Provide Care to Sexual Assault and Domestic Violence Survivors in an Alternate Location Within the Hospital in Proximity to the Emergency Department
Hospitals have already reorganized aspects of their ED in an effort to handle an increase in COVID-19 patients and ensure the safety of all patients. Hospitals should also implement reorganization strategies, as appropriate, within the ED with a focus on effectively managing the delivery of medical forensic services under SASETA, particularly as to the location within the hospital where medical care and evidence collection is provided for a sexual assault and domestic violence survivor. In compliance with the federal Emergency Medical Treatment and Labor Act, 42 CFR 489.24, each hospital can evaluate its facility’s layout to extend triage and care for sexual assault and domestic violence survivors, within proximity of the ED, to provide the required medical emergency examination, treatment, and evidence collection away from the main ED.

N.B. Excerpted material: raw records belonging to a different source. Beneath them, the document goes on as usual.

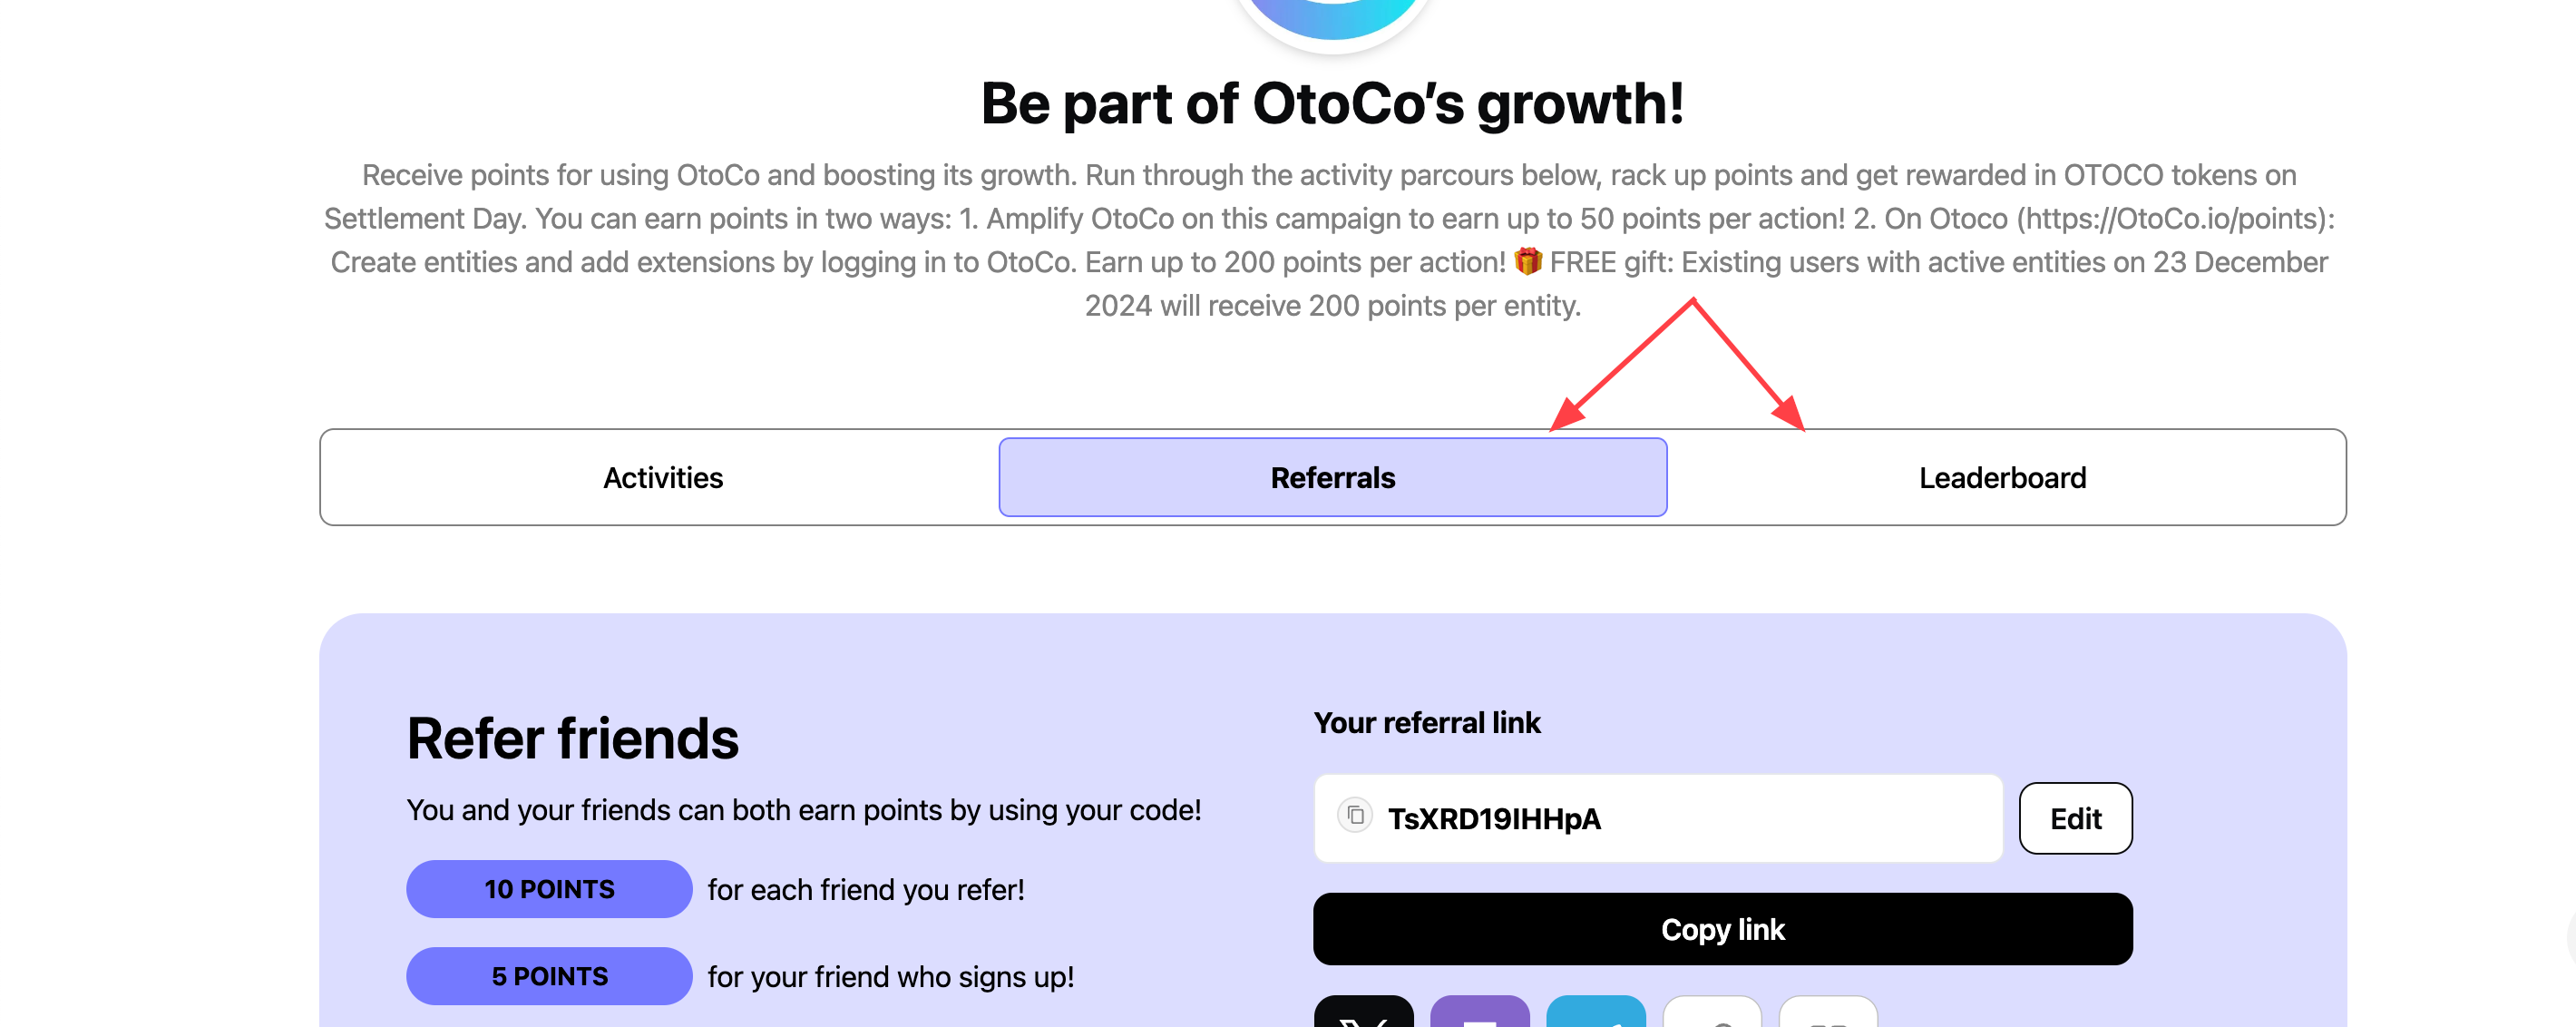Click the white share icon beside Telegram
Screen dimensions: 2576x1027
[x=1711, y=1014]
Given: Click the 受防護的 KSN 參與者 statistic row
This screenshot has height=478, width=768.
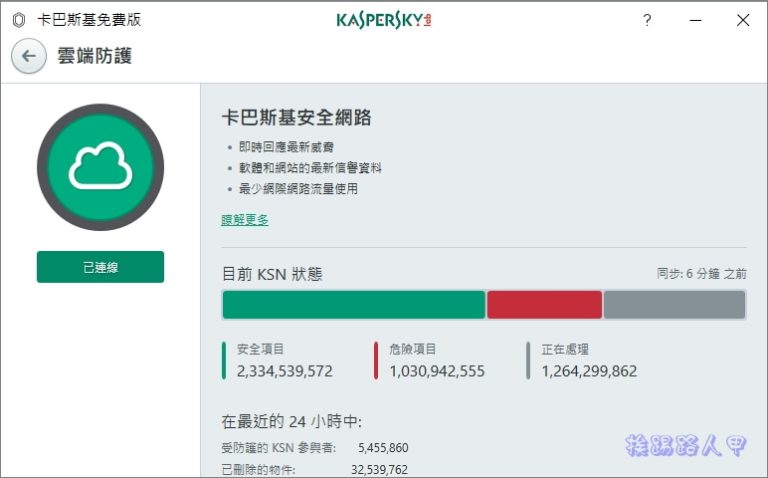Looking at the screenshot, I should pyautogui.click(x=314, y=448).
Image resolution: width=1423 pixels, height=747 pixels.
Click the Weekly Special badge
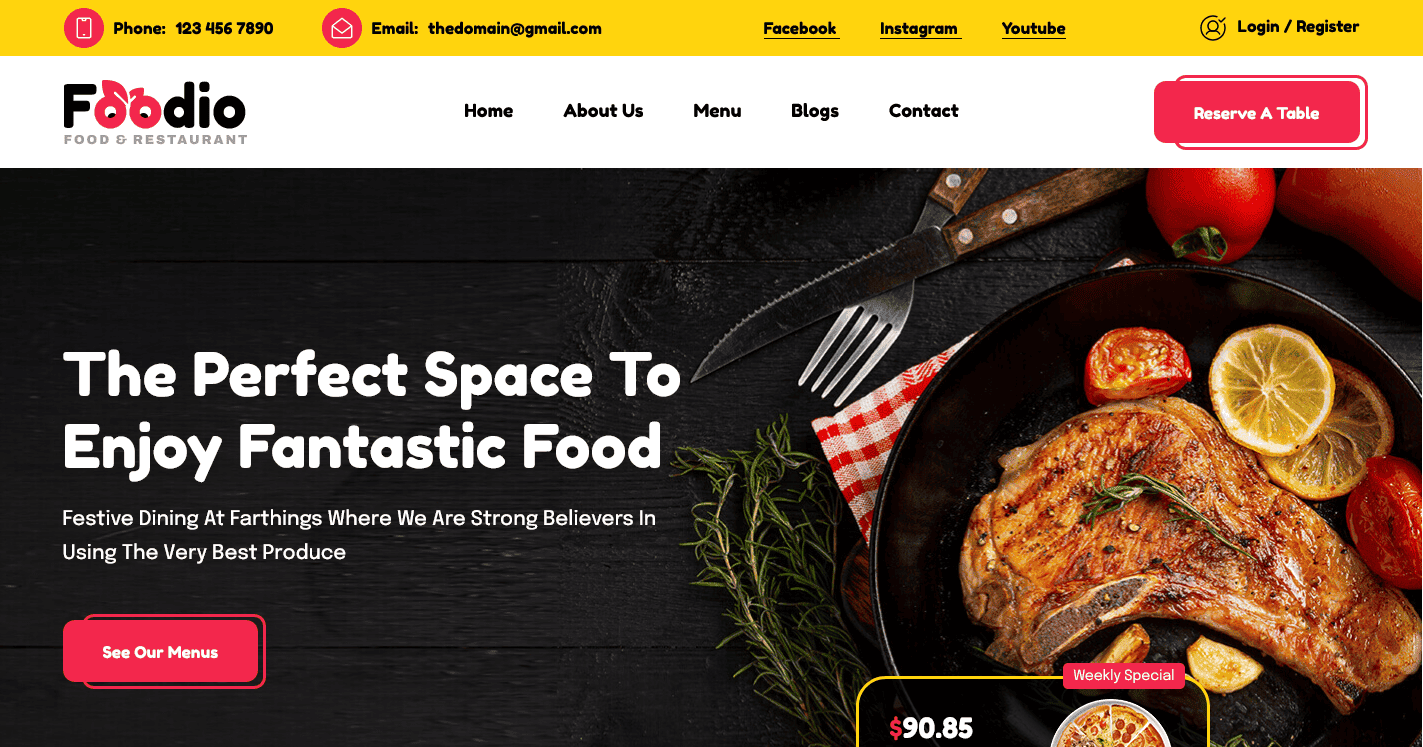pyautogui.click(x=1124, y=676)
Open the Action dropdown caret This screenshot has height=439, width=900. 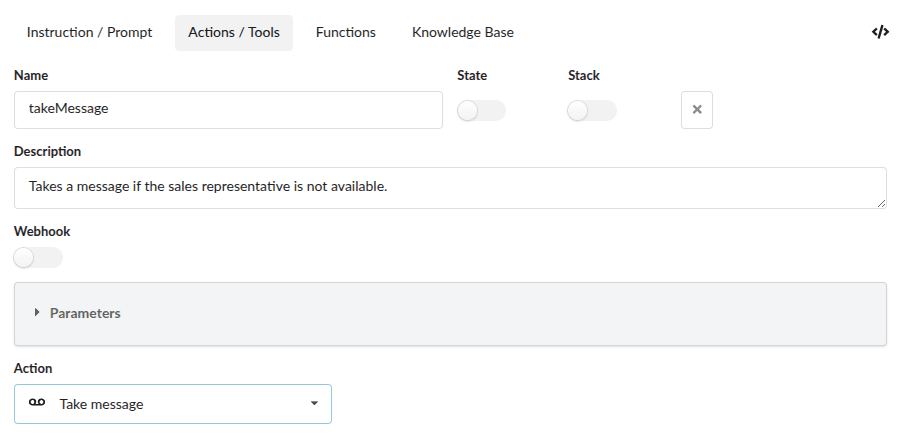[314, 404]
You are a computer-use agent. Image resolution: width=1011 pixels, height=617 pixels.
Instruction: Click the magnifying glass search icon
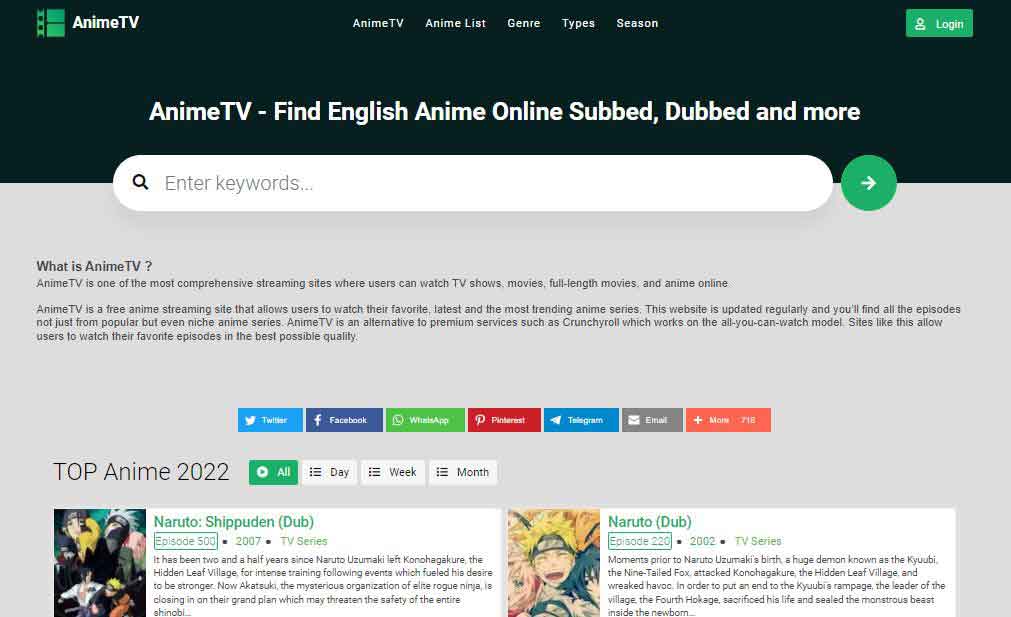pos(140,183)
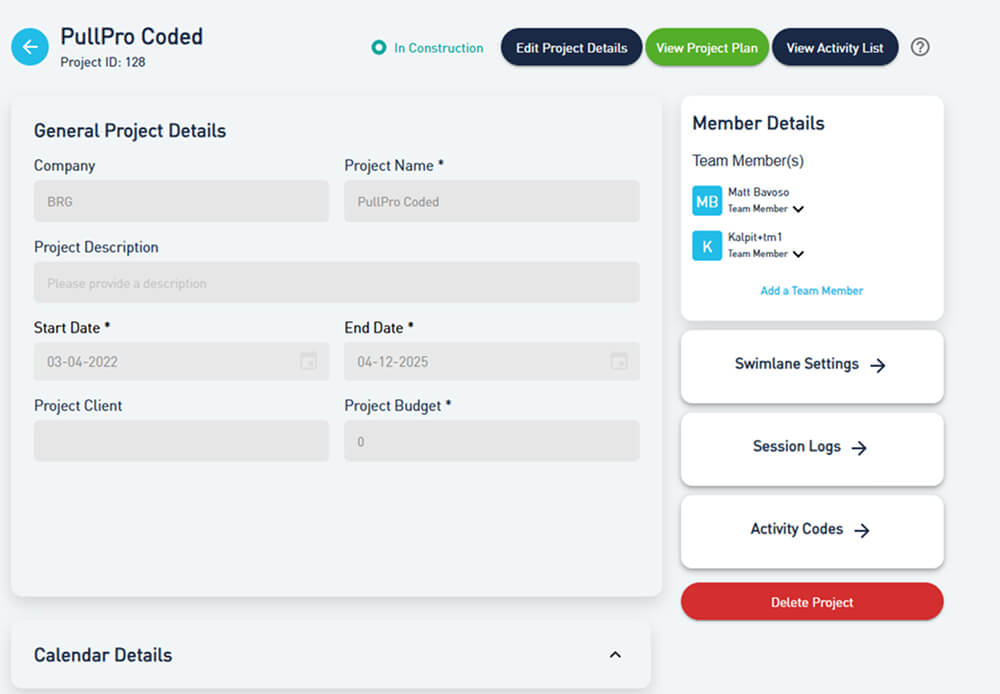This screenshot has height=694, width=1000.
Task: Open Session Logs
Action: tap(811, 448)
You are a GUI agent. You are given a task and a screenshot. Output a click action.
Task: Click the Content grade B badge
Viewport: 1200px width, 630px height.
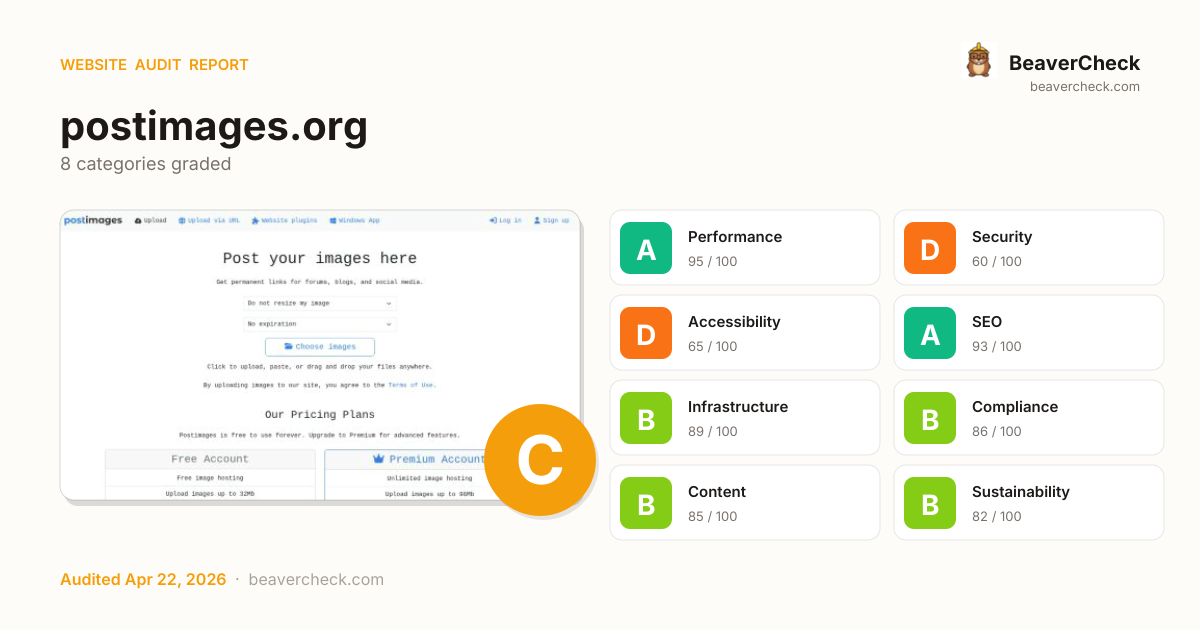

Advocates at rape crisis centers and domestic violence agencies, when possible, will telephone the hospital ahead of the survivor’s ED visit to give notice of the need for a sexual assault forensic examination or evidence collection. This enables the hospital to prepare to ensure a private, smooth, and timely transition of the survivor to the prescribed treatment area. When possible, hospital personnel will connect survivors with the closest rape crisis center or domestic violence agency if the survivor has not already done so.
Consult Visitor Guidance and Availability of Personal Protective Equipment (PPE) for Advocate Visitation
Hospitals are encouraged to determine the practicality of onsite visitation by the advocates from the rape crisis center or domestic violence organization based on public health guidance relating to visitors and the availability of PPE supplies. If the advocate cannot accompany the survivor, hospitals should arrange for telephone support during the survivor’s hospital visit. Hospitals and advocates should stay in close contact regarding the hospital’s visitation policy during the pandemic.